Show that a finite intersection of open sets in $\mathbb{C}$ is an open set in $\mathbb{C}$.
Attempt: I want to show $\bigcap_{i=0}^{n}A_i$ is open. Let $z\in\bigcap^{n}A_i$ for open $A_i$ in $\mathbb{C}$. Then, for some $i$, $z\in A_n$. Since $A_i$ is open, $\exists\epsilon>0$ s.t. $B_{\epsilon}(z)\subseteq A_i$. But that means $B_{\epsilon}(z)\subseteq A_i\subseteq \bigcap^{n}A_i$ thus $\bigcap^{n}A_i$ is open.
A finite union of closed sets in $\mathbb{C}$ is a closed set in $\mathbb{C}$.

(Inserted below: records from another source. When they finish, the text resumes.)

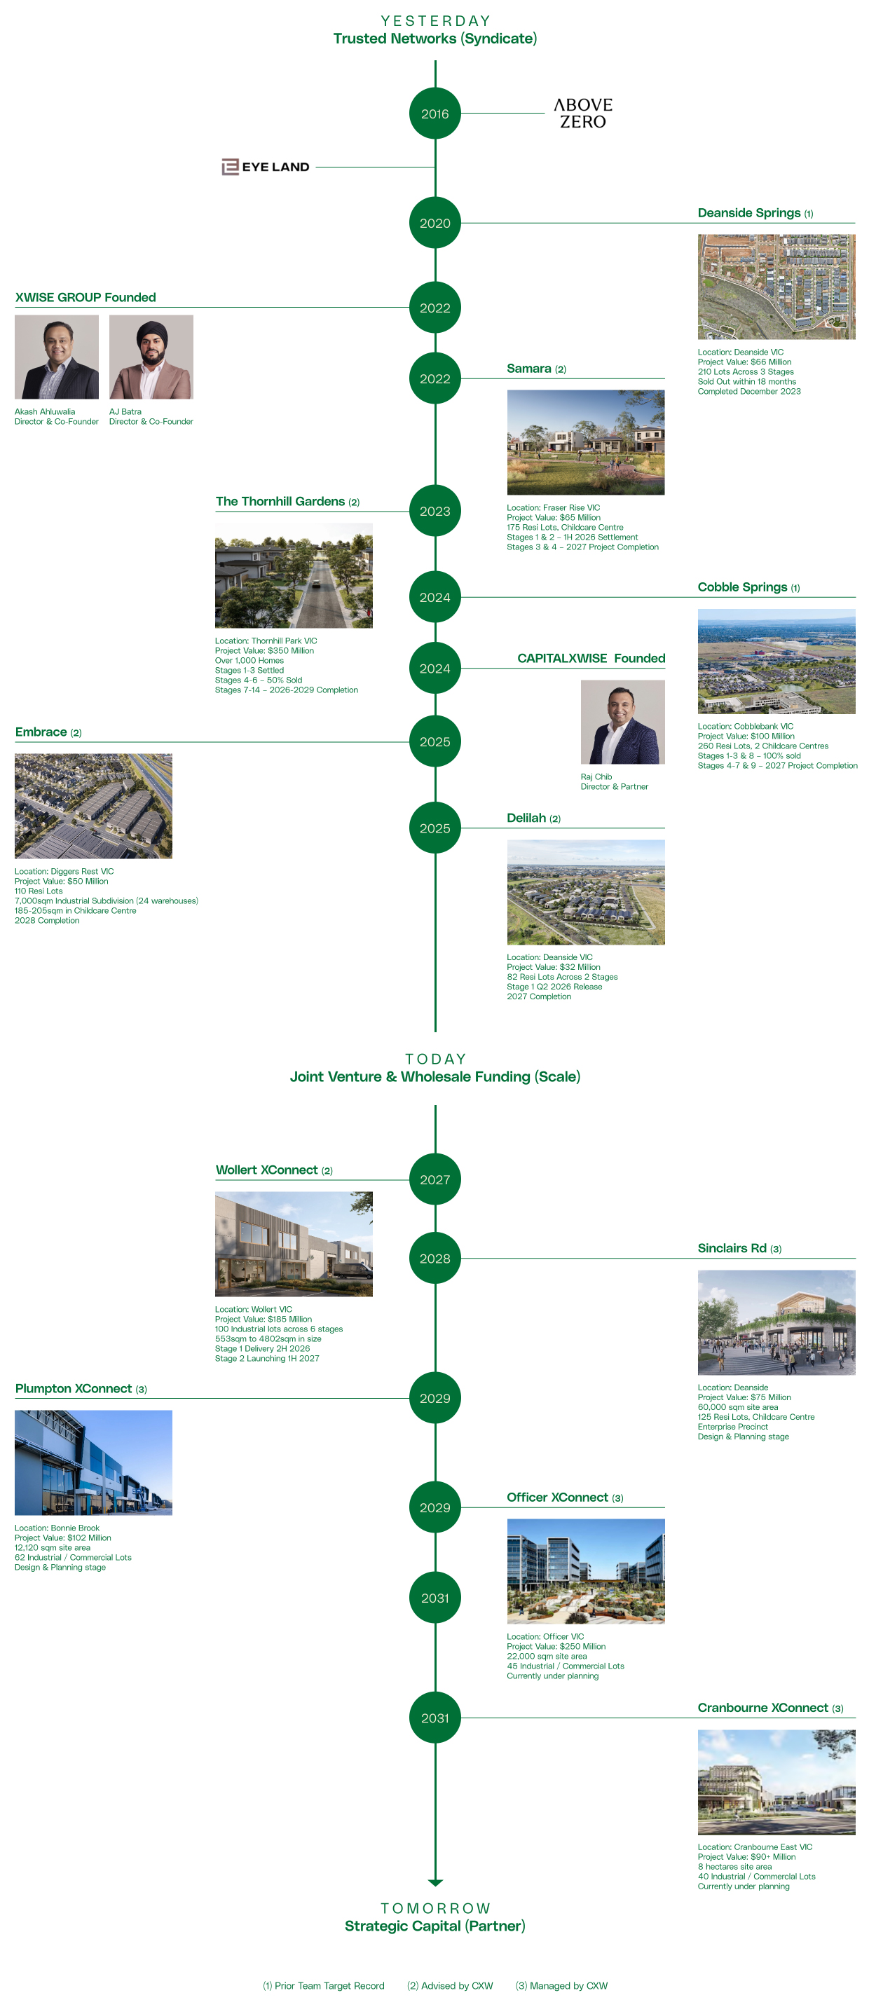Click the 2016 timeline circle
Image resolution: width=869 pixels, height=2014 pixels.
point(435,114)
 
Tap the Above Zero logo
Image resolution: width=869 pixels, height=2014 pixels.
point(583,114)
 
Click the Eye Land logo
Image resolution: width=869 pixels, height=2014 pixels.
point(266,167)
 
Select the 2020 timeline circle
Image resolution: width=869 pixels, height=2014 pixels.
point(435,223)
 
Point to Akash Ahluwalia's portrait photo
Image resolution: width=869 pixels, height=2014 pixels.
point(56,357)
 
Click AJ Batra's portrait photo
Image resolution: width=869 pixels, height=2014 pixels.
point(151,357)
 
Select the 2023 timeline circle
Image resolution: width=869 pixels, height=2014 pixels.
point(435,512)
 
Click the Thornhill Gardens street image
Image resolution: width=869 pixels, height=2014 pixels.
point(294,575)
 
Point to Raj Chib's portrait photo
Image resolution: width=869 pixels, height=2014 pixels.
point(622,722)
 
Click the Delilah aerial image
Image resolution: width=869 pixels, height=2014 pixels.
point(585,892)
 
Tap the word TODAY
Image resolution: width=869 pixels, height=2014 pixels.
point(435,1059)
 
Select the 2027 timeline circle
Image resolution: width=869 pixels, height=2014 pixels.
point(435,1180)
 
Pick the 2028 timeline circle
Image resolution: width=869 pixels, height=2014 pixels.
point(435,1259)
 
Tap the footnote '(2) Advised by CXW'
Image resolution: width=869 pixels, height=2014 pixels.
point(450,1986)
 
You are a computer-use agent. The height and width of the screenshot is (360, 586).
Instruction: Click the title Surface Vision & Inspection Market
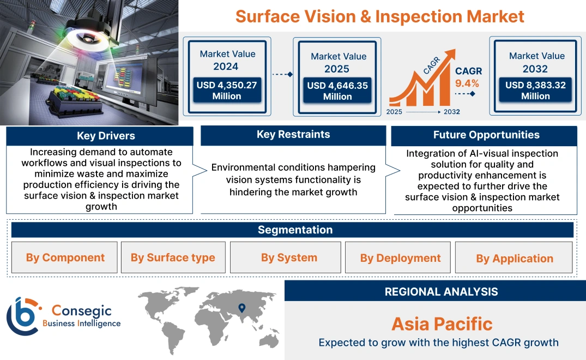click(x=379, y=16)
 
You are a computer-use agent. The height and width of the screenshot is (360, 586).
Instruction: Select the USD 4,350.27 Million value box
click(x=226, y=90)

Attempt: I want to show that $\bigcup_{i=0}^{n}A_i$ for closed $A_i$ is closed, so I'll show ($\bigcup_{i=0}^{n}A_i )^{c}$ is open. Let $z\in(\bigcup_{i=0}^{n}A_i )^{c}$. Then $z\in A_{i}^{c}$ for some $i$. Since all $A_{i}$ are closed, $A_{i}^{c}$ is open. Then I'm guessing you show that since you can find an open ball around $z$ in $A_{i}^{c}$, you can find an open ball around the point in ($\bigcup_{i=0}^{n}A_i )^{c}$, thus the complement is open?